On the Identification of Surface Waves in Numerical Studies

  • Tom G. MackayEmail author
Open Access
Article
  • 276 Downloads

Abstract

In a recent study published in this journal, in which surface waves were investigated numerically for a certain equichiral thin film, the criterion used to determine whether or not surface waves were excited is not adequately discriminating.

Keywords

Surface-plasmon-polariton wave Dispersion relation Cavity resonance 

In a recent study, the prism-coupled excitation of surface-plasmon-polariton waves (SPPWs) was investigated numerically for the interface of a metal and an equichiral thin film (ETF) [1]. Since the constitutive properties of the ETF under investigation varied periodically in the direction of the ETF’s thickness, more than one SPPW could be excited at a given wavelength by changing the direction of the incident light. The criterion used to identify an SPPW was based on the magnitude of peaks in plots of absorptance versus angle of incidence: if the absorptance peak was greater than 0.4, then this peak was claimed to represent the excitation of an SPPW. No dispersion relation from the associated canonical boundary-value problem [2] was solved in order to confirm this claim.

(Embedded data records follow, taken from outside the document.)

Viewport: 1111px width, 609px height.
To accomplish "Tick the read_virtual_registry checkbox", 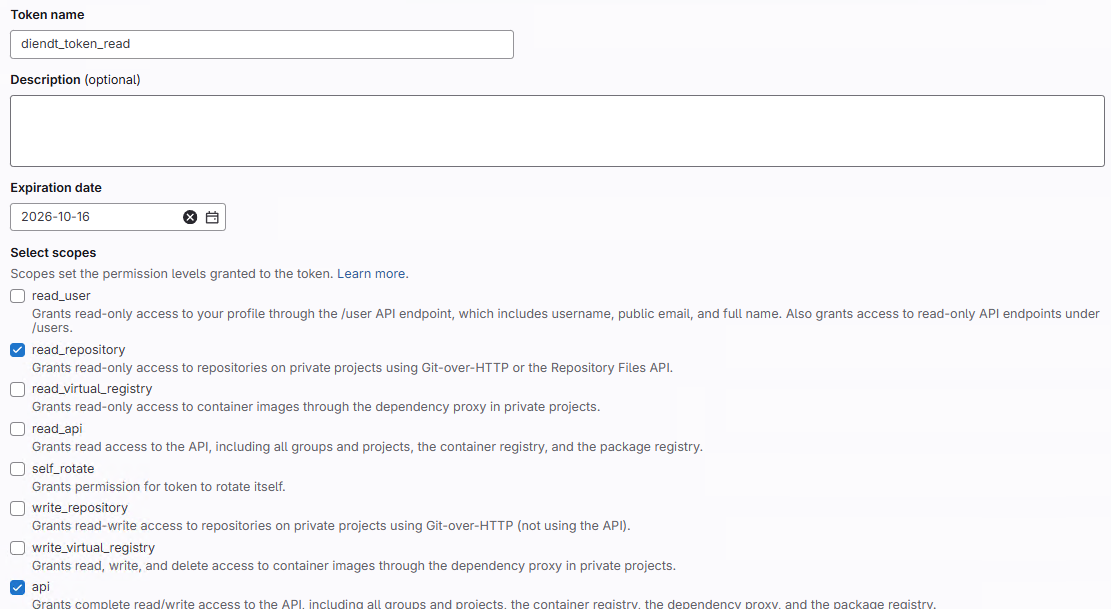I will [17, 389].
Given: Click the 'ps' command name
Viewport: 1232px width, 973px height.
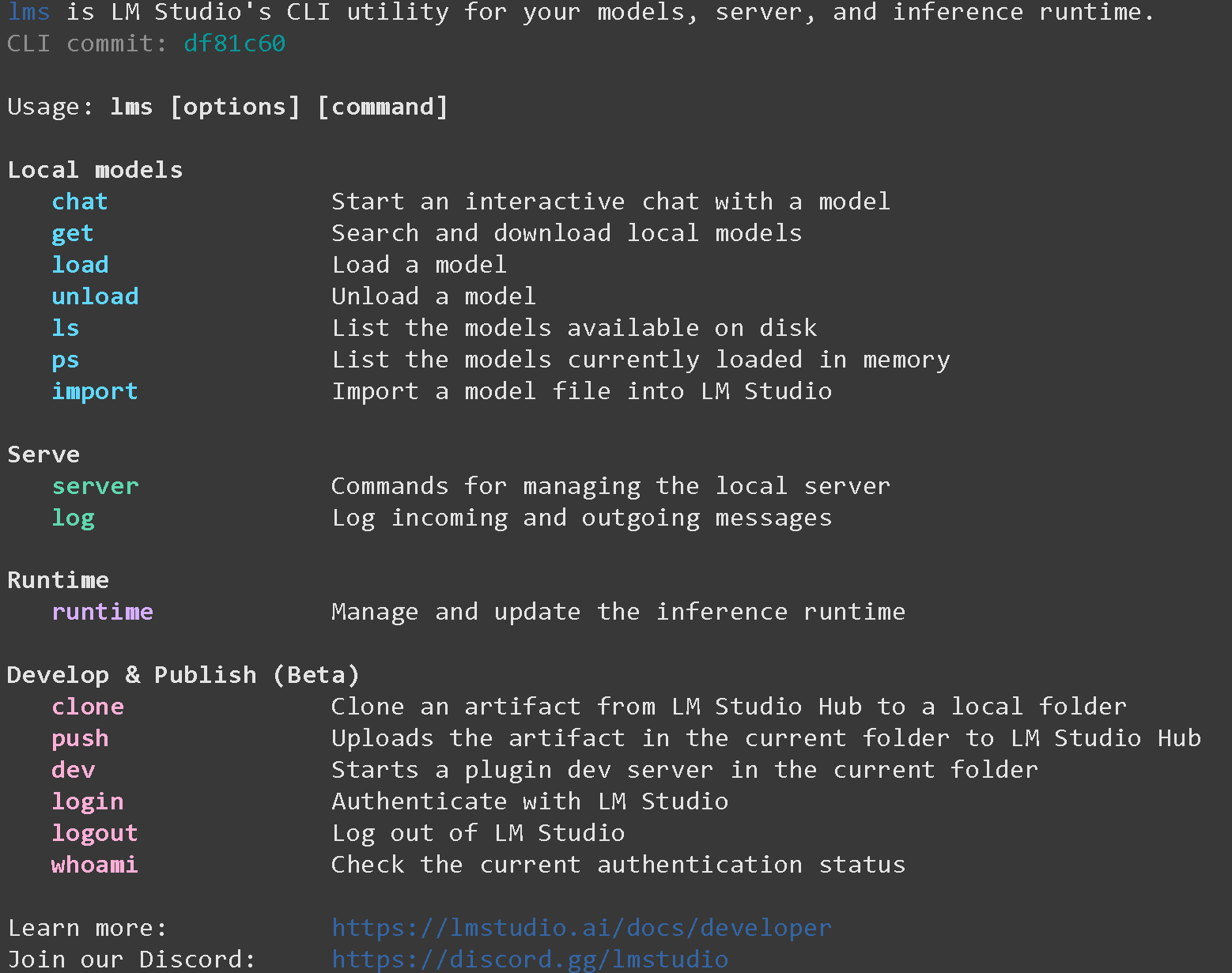Looking at the screenshot, I should coord(66,360).
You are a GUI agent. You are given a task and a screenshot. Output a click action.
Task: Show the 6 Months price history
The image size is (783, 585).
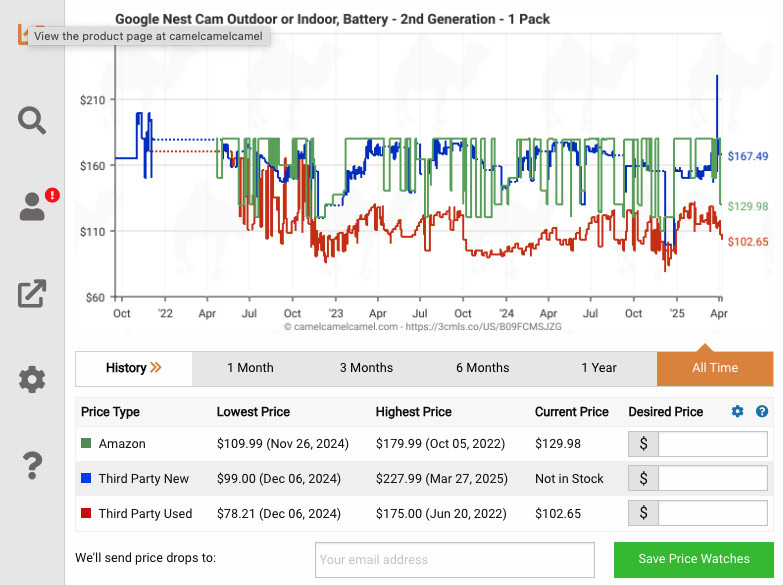click(482, 368)
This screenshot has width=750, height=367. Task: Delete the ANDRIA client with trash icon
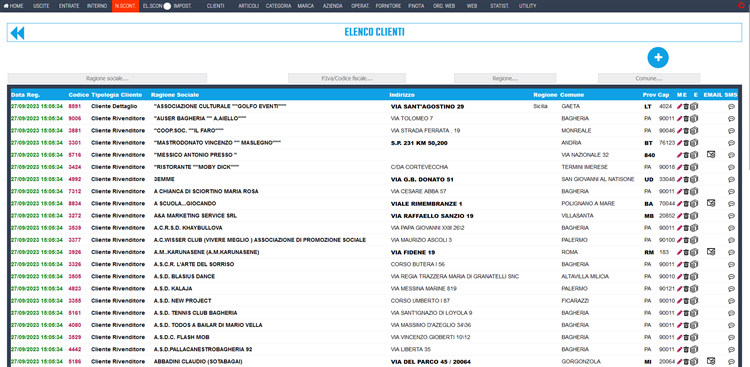[685, 143]
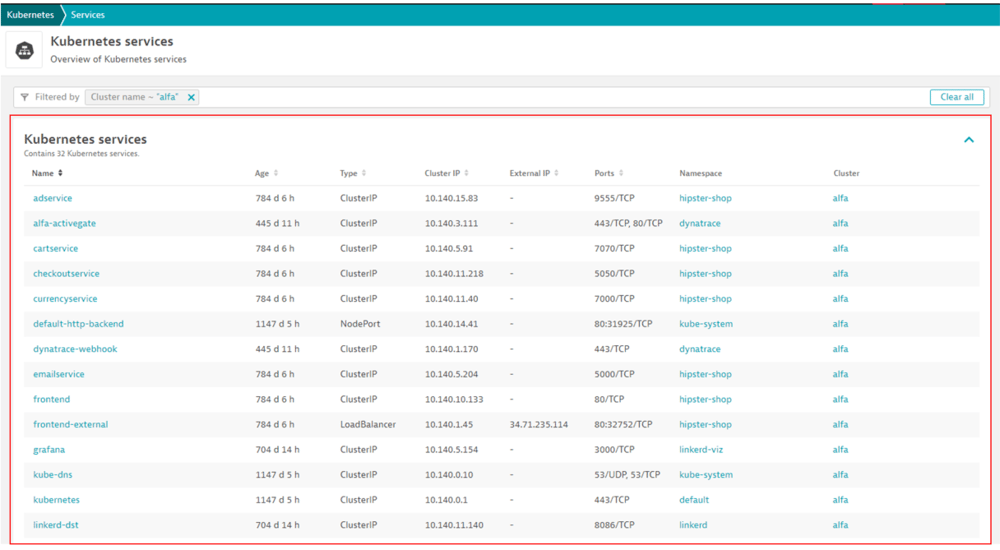Click the filter funnel icon
Image resolution: width=1000 pixels, height=550 pixels.
pyautogui.click(x=25, y=97)
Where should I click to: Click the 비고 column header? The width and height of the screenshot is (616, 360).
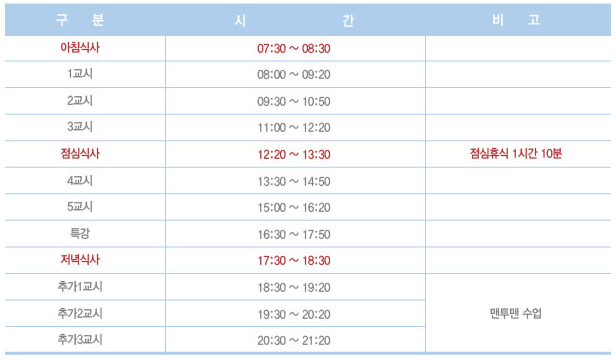click(x=516, y=20)
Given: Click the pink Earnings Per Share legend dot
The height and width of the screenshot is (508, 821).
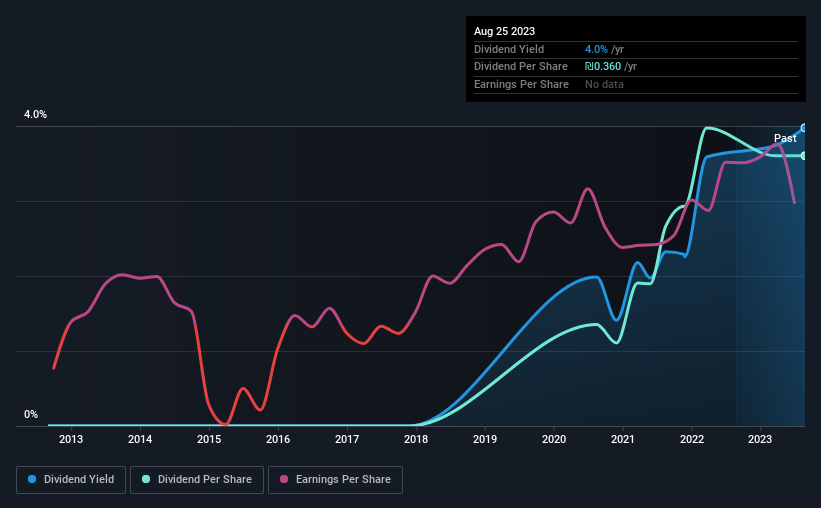Looking at the screenshot, I should 284,479.
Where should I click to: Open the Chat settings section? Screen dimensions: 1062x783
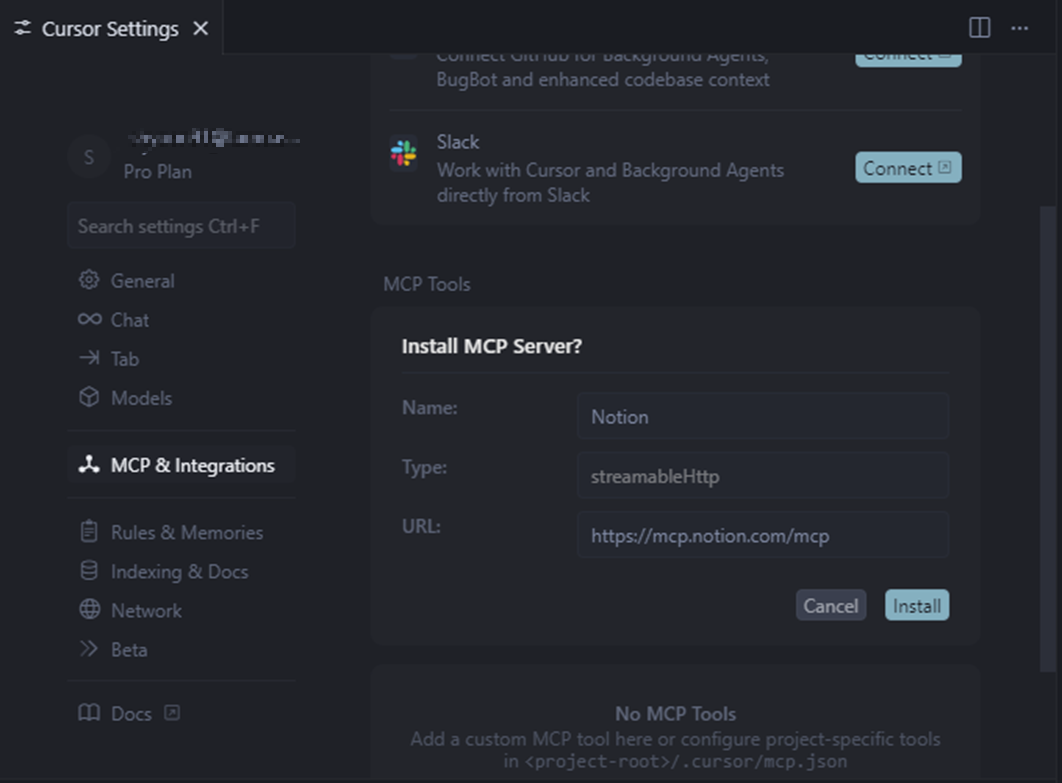pyautogui.click(x=127, y=320)
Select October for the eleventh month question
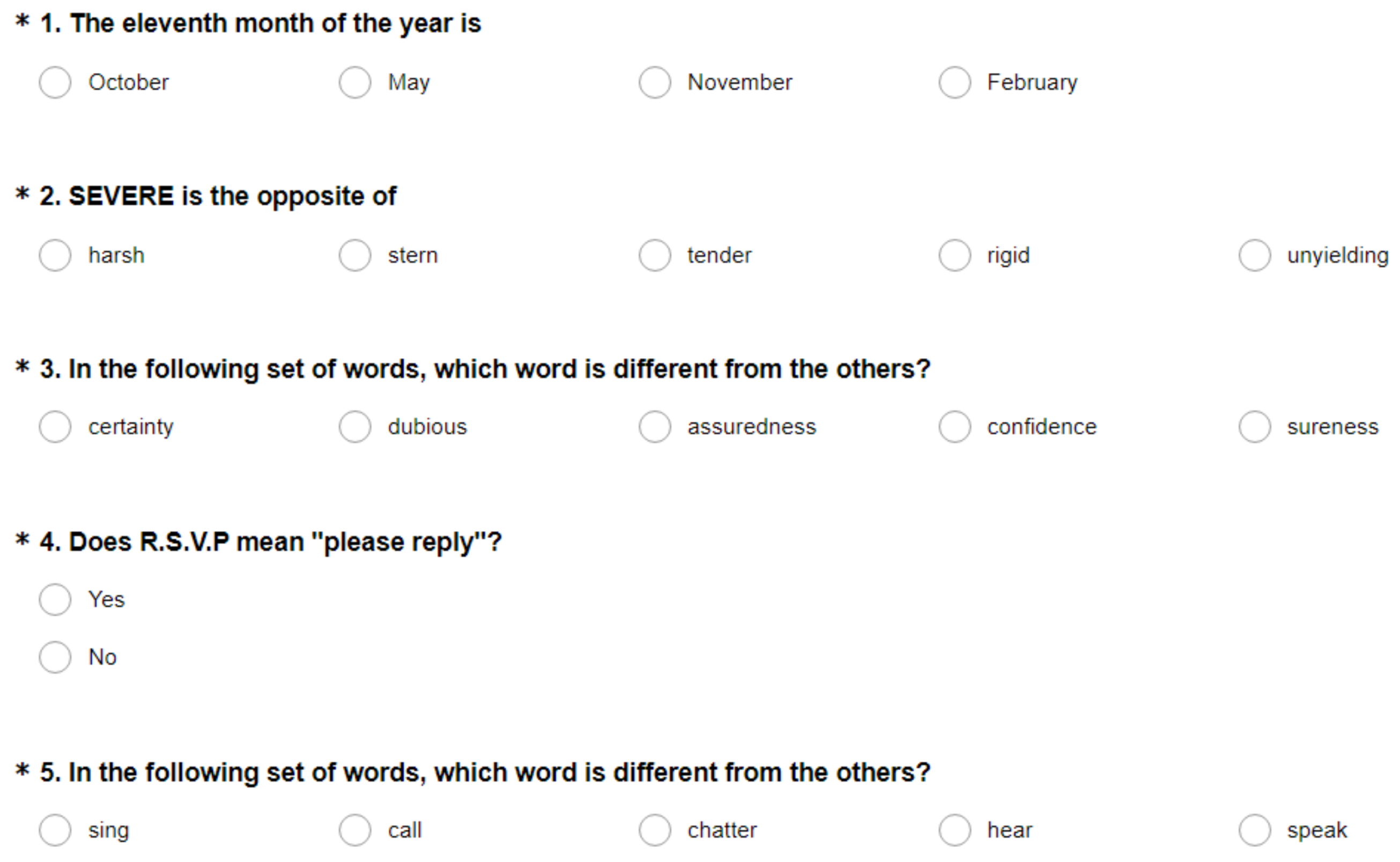1400x862 pixels. pos(55,83)
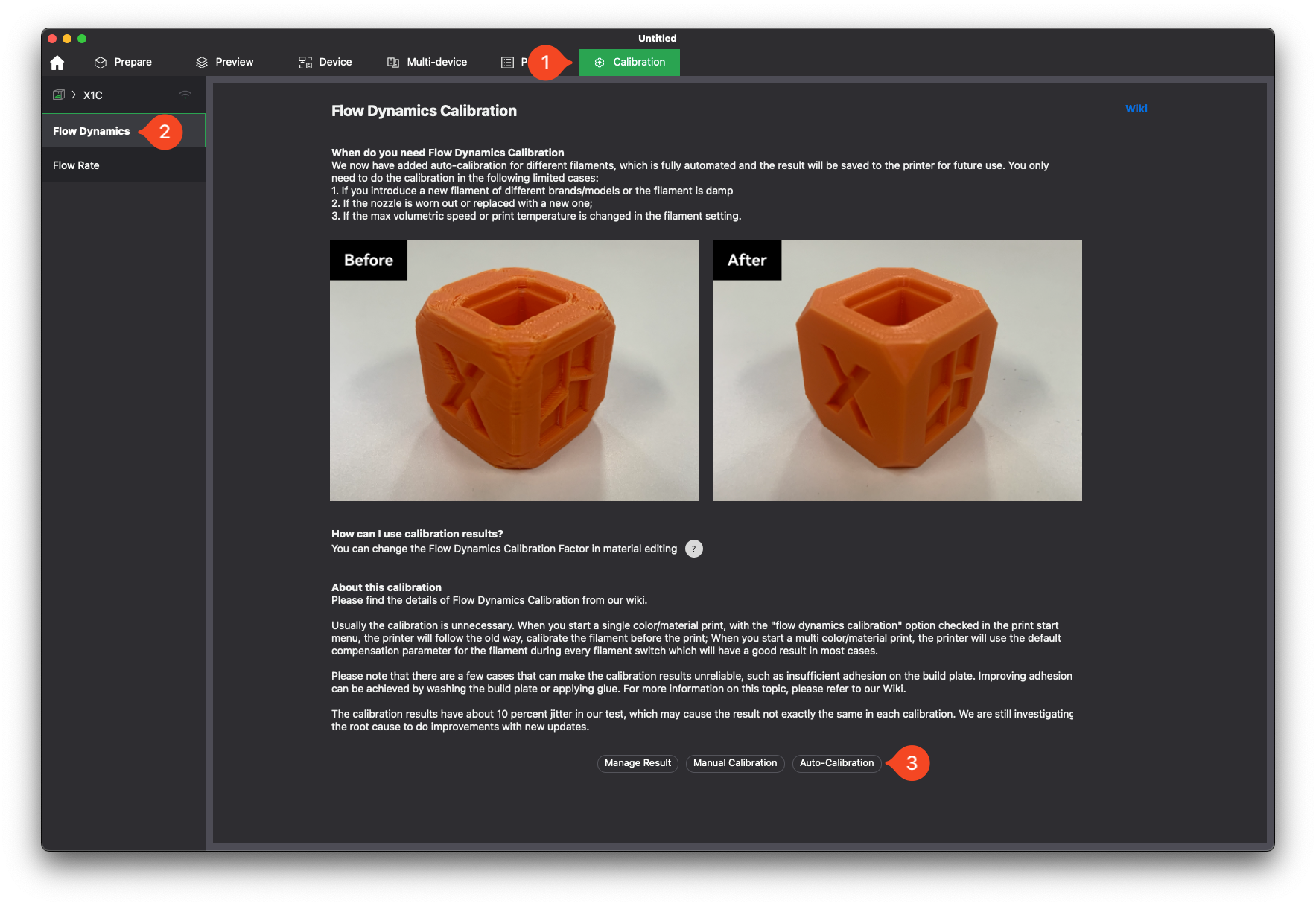Image resolution: width=1316 pixels, height=906 pixels.
Task: Start Manual Calibration
Action: tap(734, 763)
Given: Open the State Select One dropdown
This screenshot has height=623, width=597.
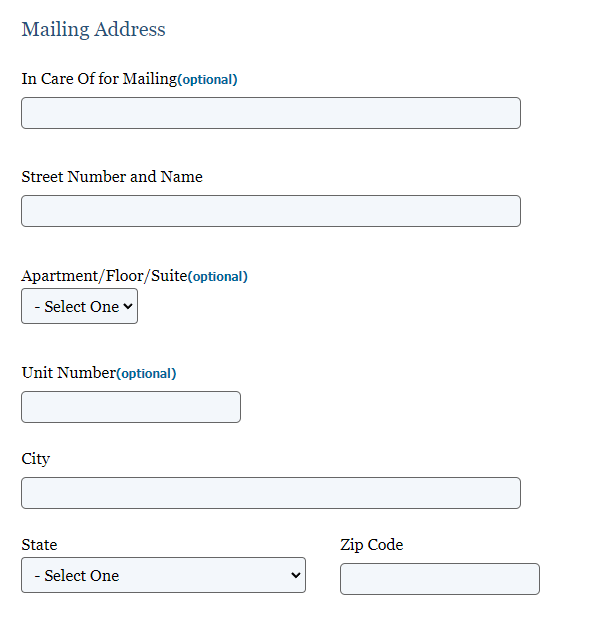Looking at the screenshot, I should (x=163, y=575).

Generally, in studies on SPPWs, many peaks may be observed in the plots of absorptance versus angle of incidence. As is comprehensively reported in the literature [2], some of these peaks may represent SPPWs, but this needs to be confirmed by checking that the wavenumbers agree with those that arise as roots of the dispersion relation of the associated canonical boundary-value problem. Some of the absorptance peaks may arise for other reasons such as cavity resonances. These absorptance peaks should be carefully distinguished from the absorptance peaks that can be attributed to SPPWs. The wavenumbers for cavity resonances do not arise as roots of the dispersion relation for SPPWs. Furthermore, cavity resonances are highly sensitive to the thickness of the thin film in the prism-coupled configuration, whereas SPPWs are not when the thin film’s thickness is greater than a certain threshold [3, 4].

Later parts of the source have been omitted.